Background: Gout is the most prevalent inflammatory arthritis, affecting 2.5% of adults in the UK, and causes significant pain, disability and impaired health-related quality of life. It is largely managed in primary care, where gout flares are most frequently treated with NSAIDs. However, relative contraindications to NSAIDs such as older age, chronic kidney disease or cardiovascular disease are prevalent in people with gout.

When gout flares occur in people with such contraindications, alternative treatments to NSAIDs, such as colchicine and corticosteroids, are needed. Objectives: to compare:

(1) the effectiveness of oral prednisolone and colchicine at reducing pain in adults with a gout flare and relative contraindications to NSAIDs;

(2) the effect of oral prednisolone and colchicine on time to resolution of pain, joint swelling and tenderness, adverse effects, physical function, quality of life, participant global assessment of treatment response, flare relapse/recurrence; sleep, use of walking aids, work/education absence, adherence and treatment satisfaction; and

(3) the cost-effectiveness of oral prednisolone and colchicine.

Methods: A multicentre pragmatic randomised open-label two-arm parallel group superiority trial with 12-month internal pilot and health economic evaluation. 280 adults aged =18-years with relative contraindications to NSAIDs and currently experiencing a gout flare will be recruited from up to 100 general practices across the UK. Participants will be randomised individually in a 1:1 ratio to oral prednisolone 30mg daily or colchicine 0.5mg three times daily (0.5mg twice daily if aged >70-years or known estimated glomerular filtration rate <30) via a secure centralised web-based, automated computer-generated randomisation system.

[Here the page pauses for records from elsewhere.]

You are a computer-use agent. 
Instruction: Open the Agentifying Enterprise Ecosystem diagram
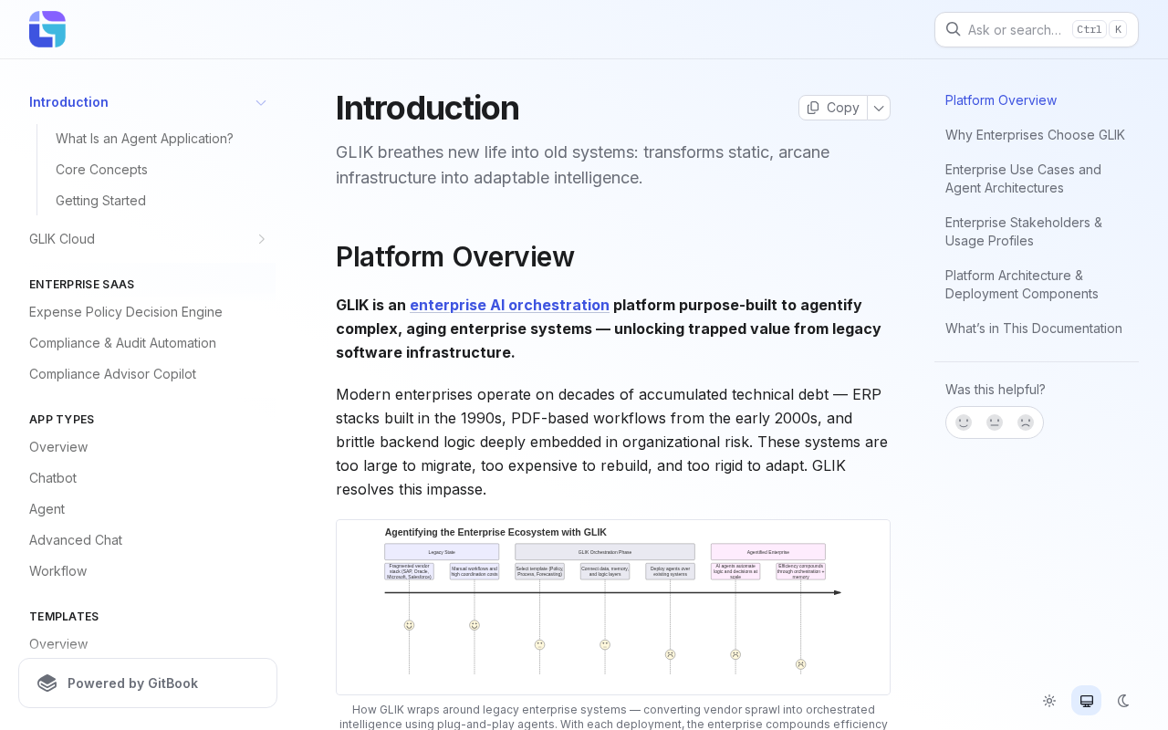[613, 607]
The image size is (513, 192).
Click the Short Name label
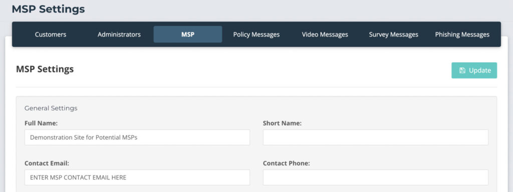[282, 124]
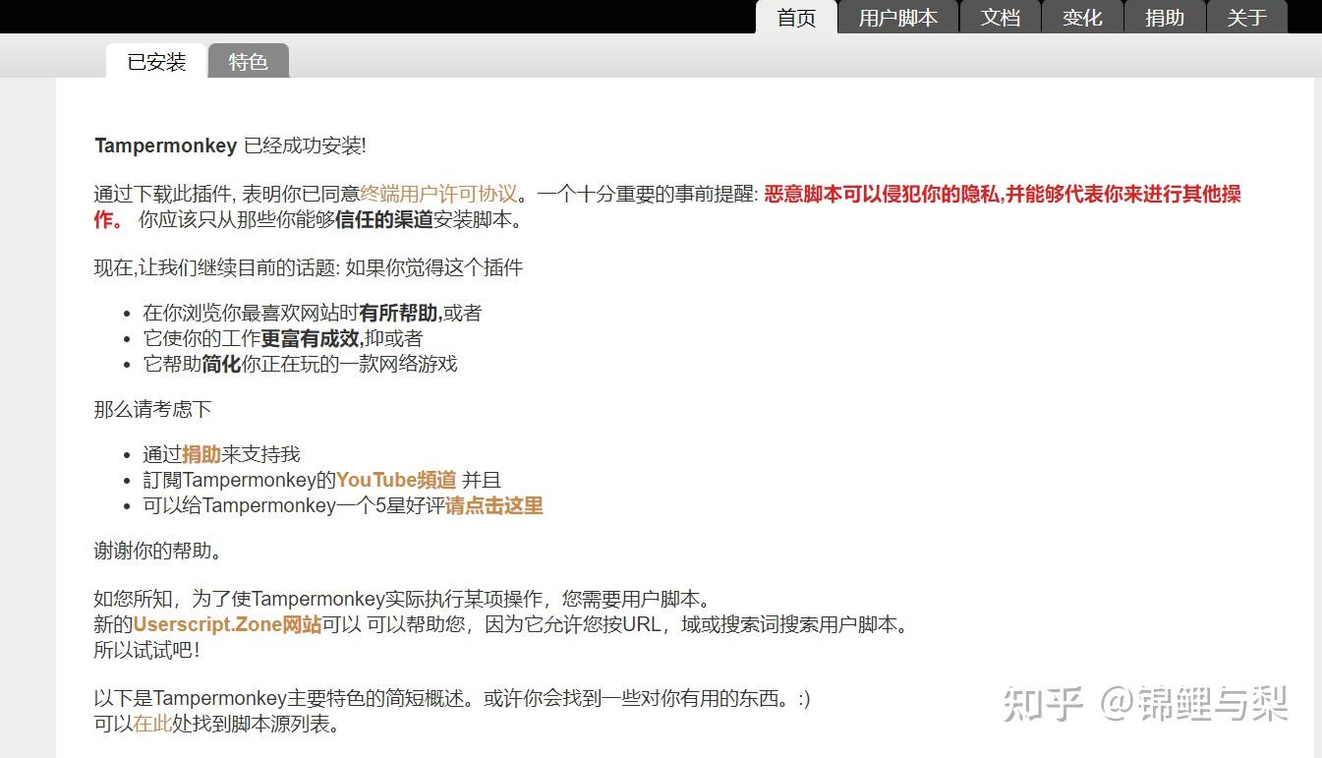
Task: Open Tampermonkey's YouTube频道 link
Action: click(x=395, y=480)
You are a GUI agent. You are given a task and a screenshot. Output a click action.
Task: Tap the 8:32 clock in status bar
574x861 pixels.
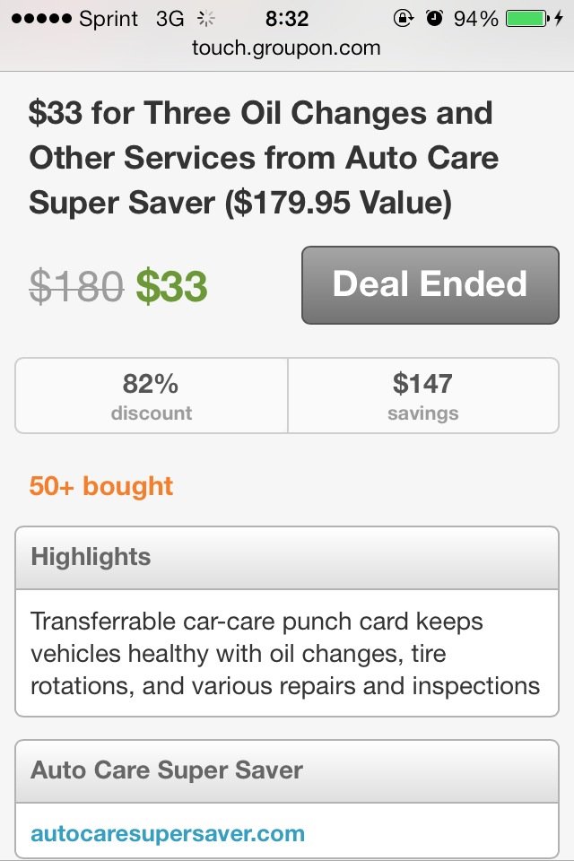pyautogui.click(x=287, y=19)
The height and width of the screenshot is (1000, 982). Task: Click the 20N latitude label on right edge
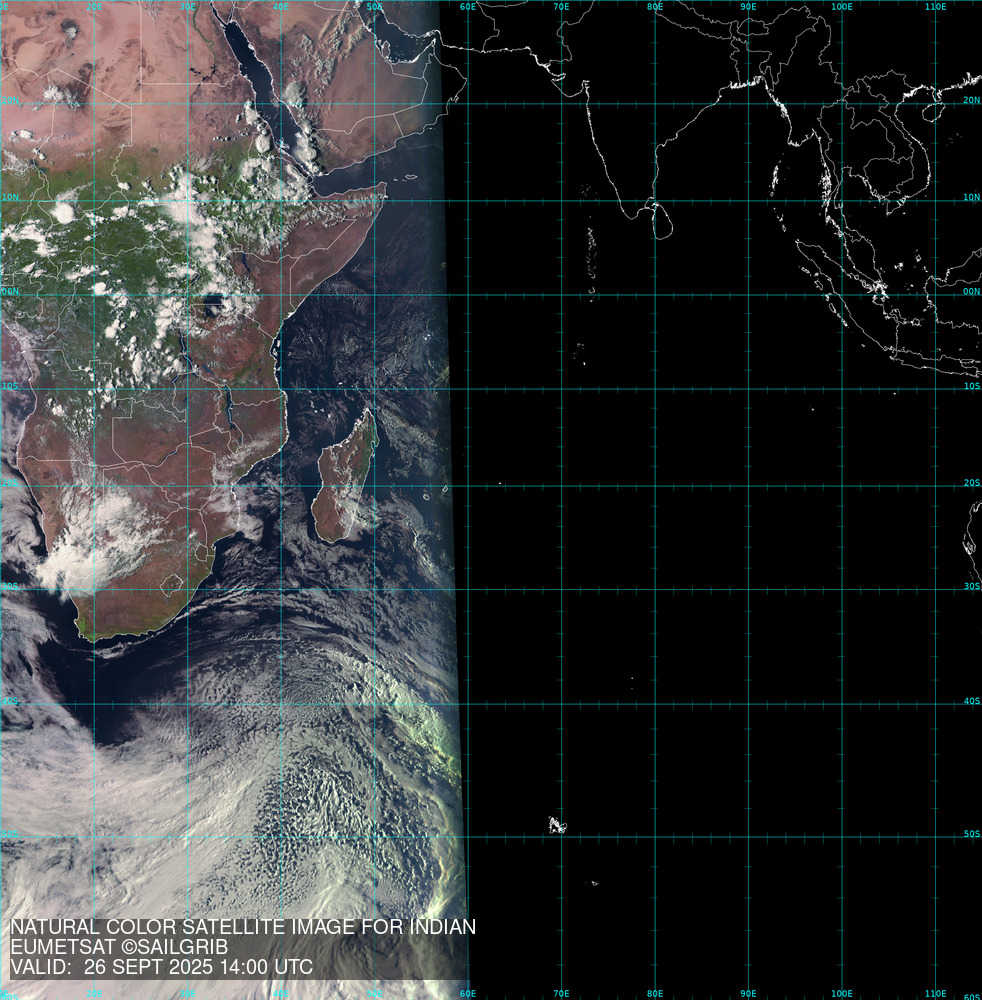click(x=971, y=100)
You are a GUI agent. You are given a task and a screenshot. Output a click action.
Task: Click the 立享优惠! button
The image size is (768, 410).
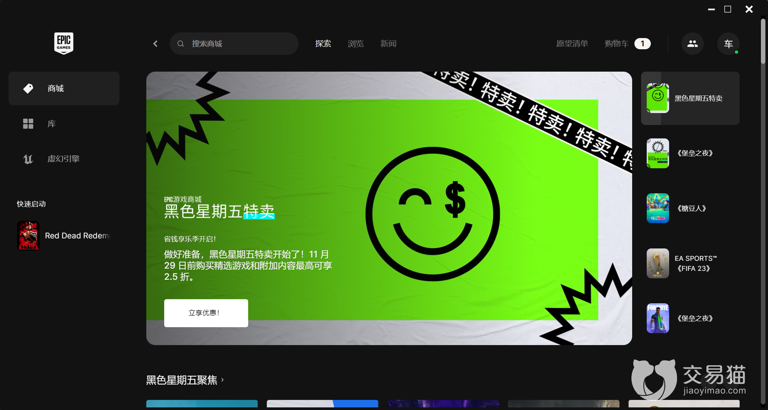point(206,313)
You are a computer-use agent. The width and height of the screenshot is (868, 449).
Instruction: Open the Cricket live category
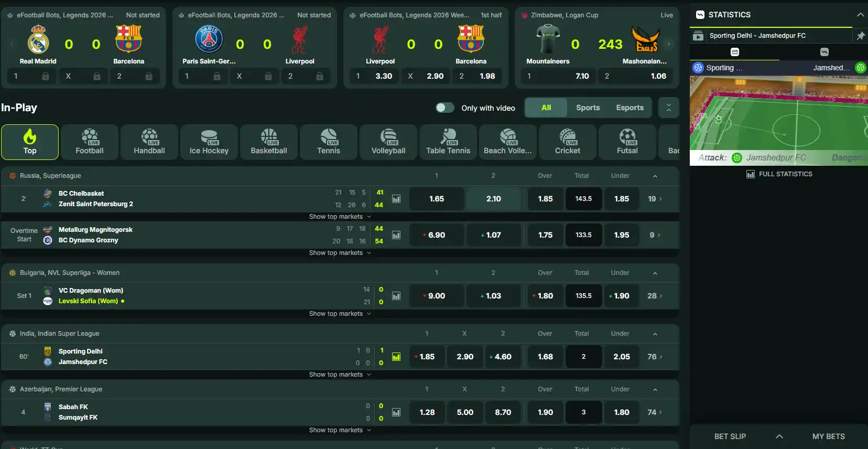[x=568, y=142]
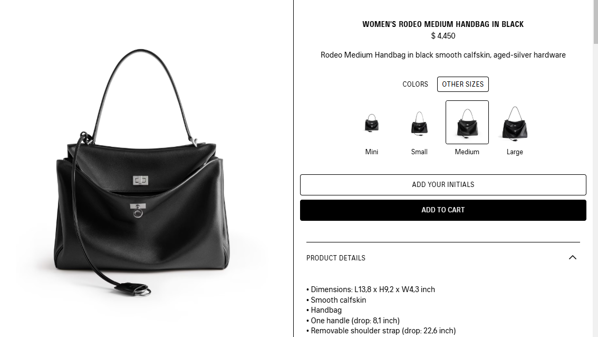Click the Small size label
The height and width of the screenshot is (337, 598).
419,152
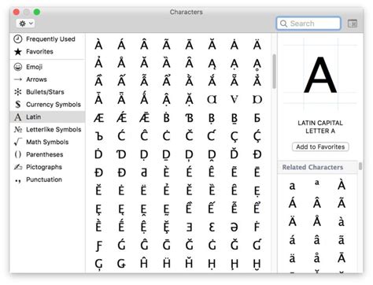Select the Æ character in grid
Viewport: 373px width, 285px height.
pos(98,118)
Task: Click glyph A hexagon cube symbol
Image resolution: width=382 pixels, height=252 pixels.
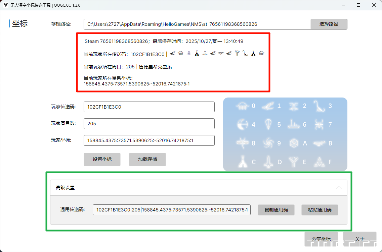Action: tap(294, 143)
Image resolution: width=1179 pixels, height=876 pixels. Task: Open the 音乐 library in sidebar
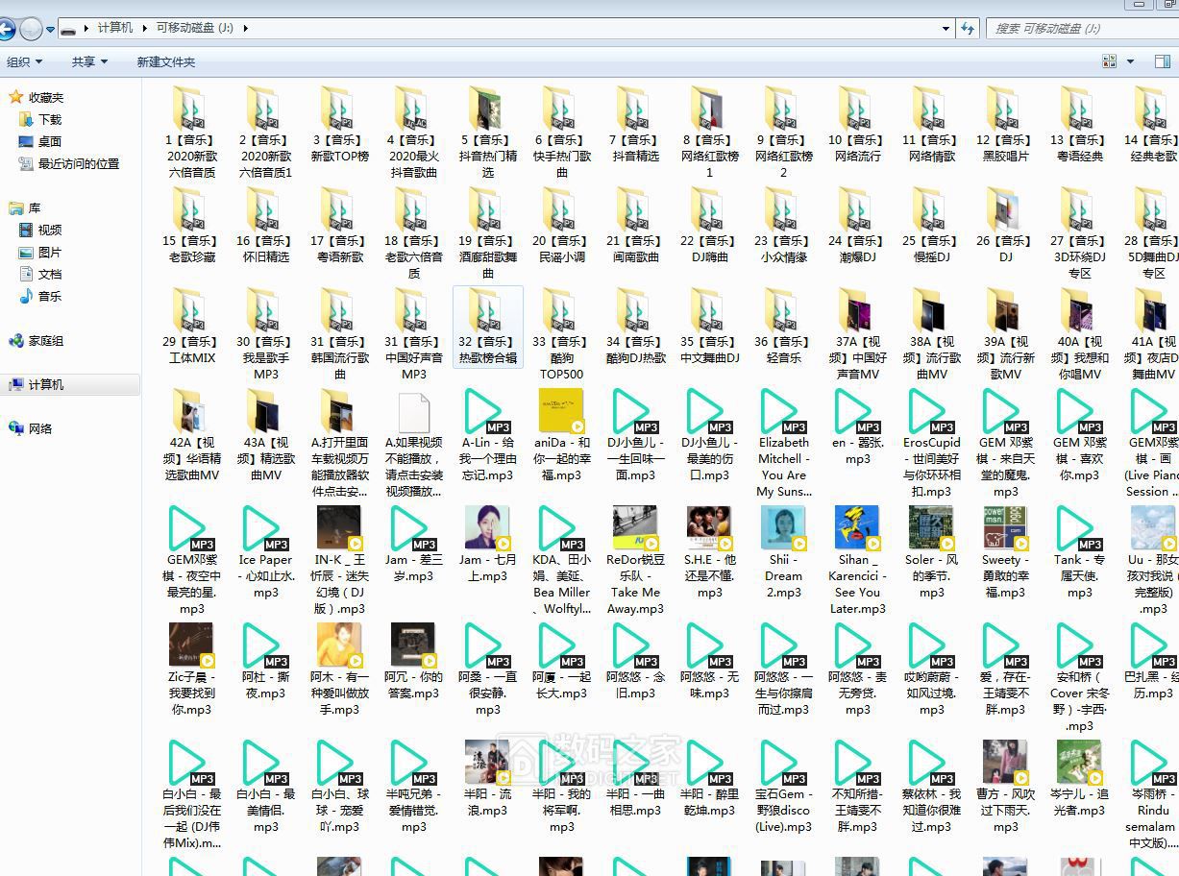click(x=49, y=297)
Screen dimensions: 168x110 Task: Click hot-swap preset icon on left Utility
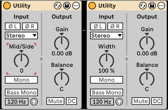tap(57, 5)
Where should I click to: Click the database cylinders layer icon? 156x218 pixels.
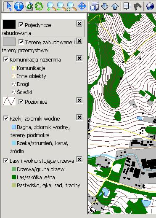click(95, 6)
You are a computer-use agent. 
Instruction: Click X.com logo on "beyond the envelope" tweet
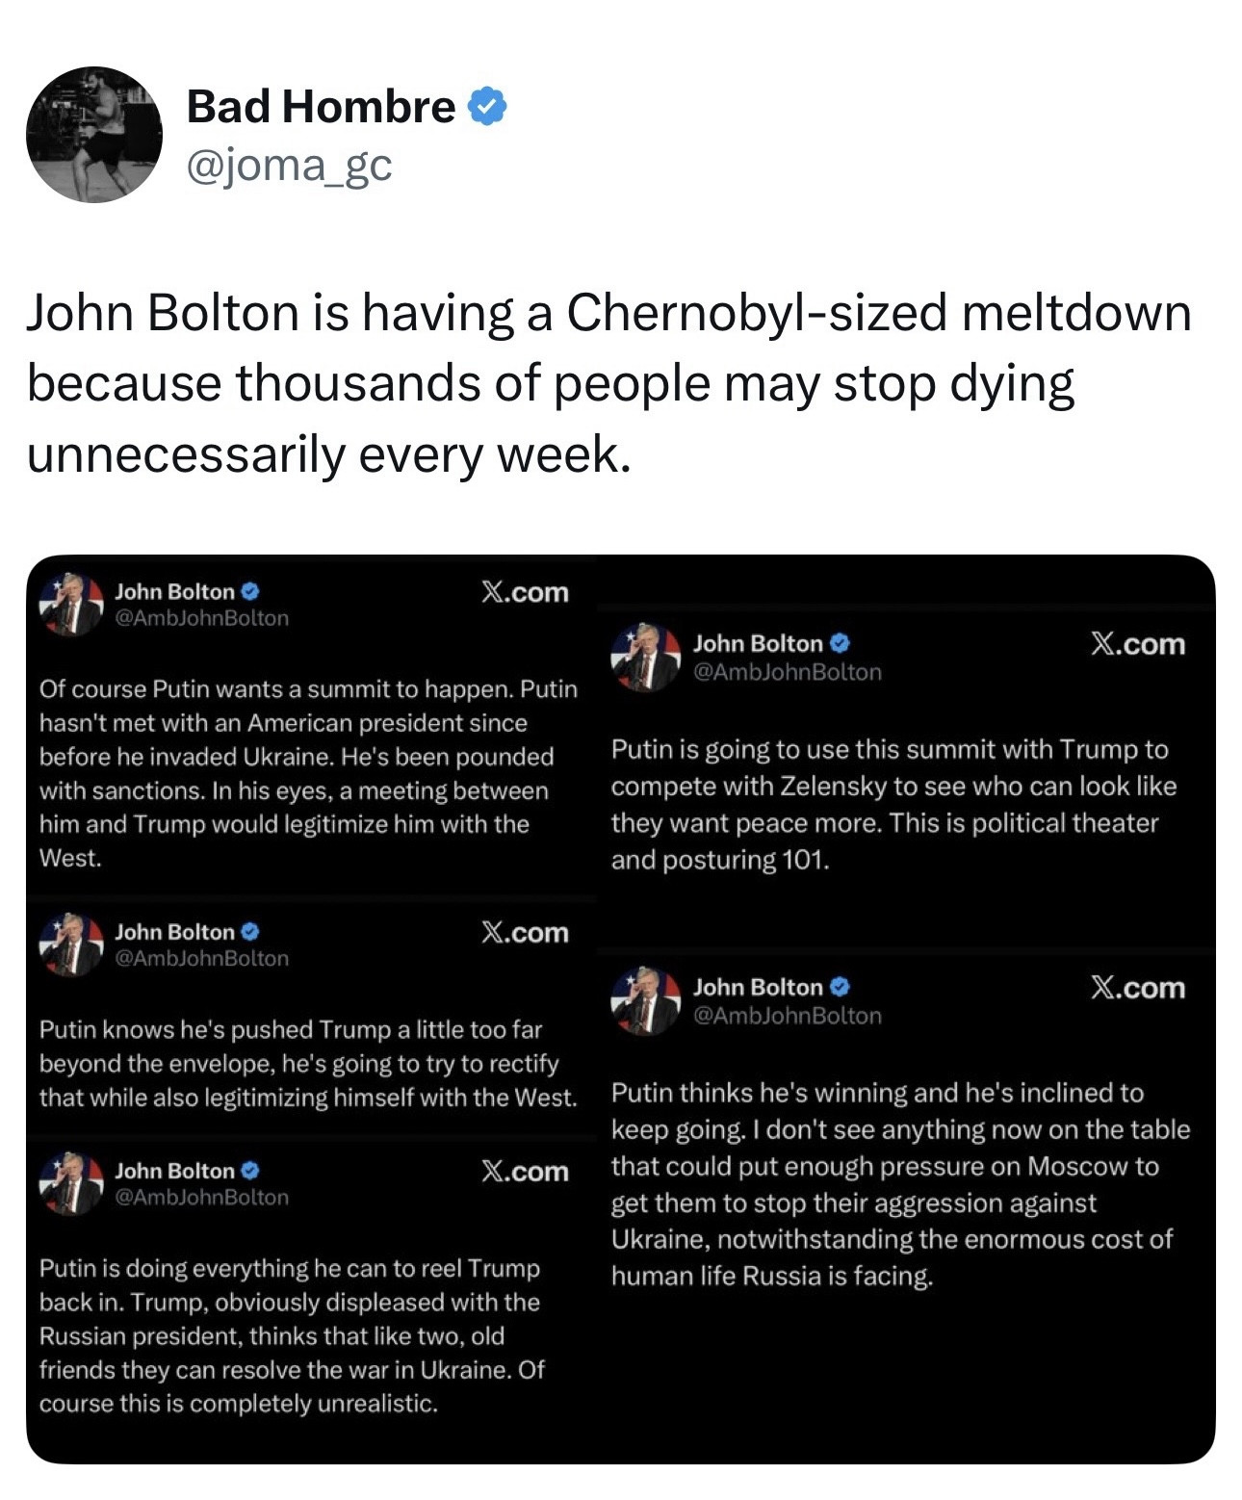tap(525, 933)
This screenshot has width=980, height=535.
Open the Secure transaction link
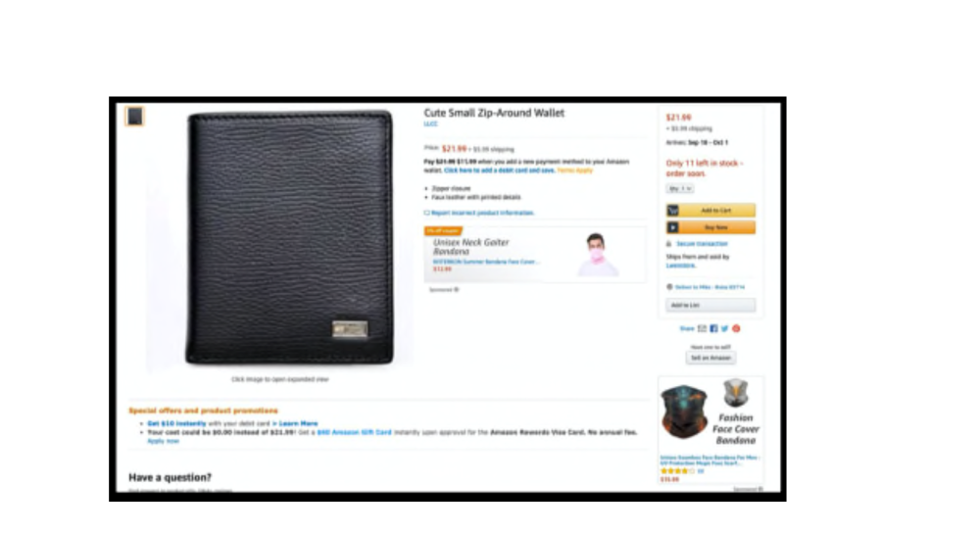click(x=702, y=244)
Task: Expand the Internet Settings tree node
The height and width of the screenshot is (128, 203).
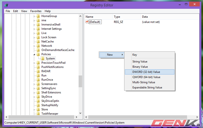Action: tap(34, 29)
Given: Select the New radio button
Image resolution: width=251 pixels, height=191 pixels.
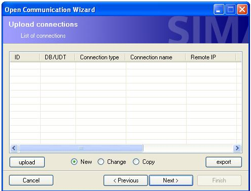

The primary outcome (change in pain intensity from baseline over days 1-7) will be collected twice daily during week 1 and then also weekly at weeks 2, 3 and 4, along with the secondary outcomes . Key secondary outcomes will include time to resolution of joint pain, swelling and tenderness, adverse effects (including gastrointestinal symptoms), physical function, quality of life, and cost, including healthcare utilisation. Outcomes will be collected by text-message or paper diary according to participant preference.

Timelines for delivery: 40 months. Months 0-9: set-up, 10-22: internal pilot phase, 10-33: participant screening & recruitment, 34: complete follow-up. 35-40: data analyses, write up and dissemination.

Anticipated impact and dissemination: New evidence will be provided about the relative effectiveness and safety of oral prednisolone and colchicine for gout flares in people who have relative contraindications to NSAIDs, which will inform treatment decisions. If cost-effective, these simple interventions will be easily implemented across clinical services.

As well as publishing in high impact journals and presenting at scientific meetings, we will work closely with our networks, professional bodies, specialist societies, charities, and the National Institute for Health and Care Excellence (NICE) to ensure wide dissemination and uptake, supported by our PPIE group and Keele’s Impact Accelerator Unit.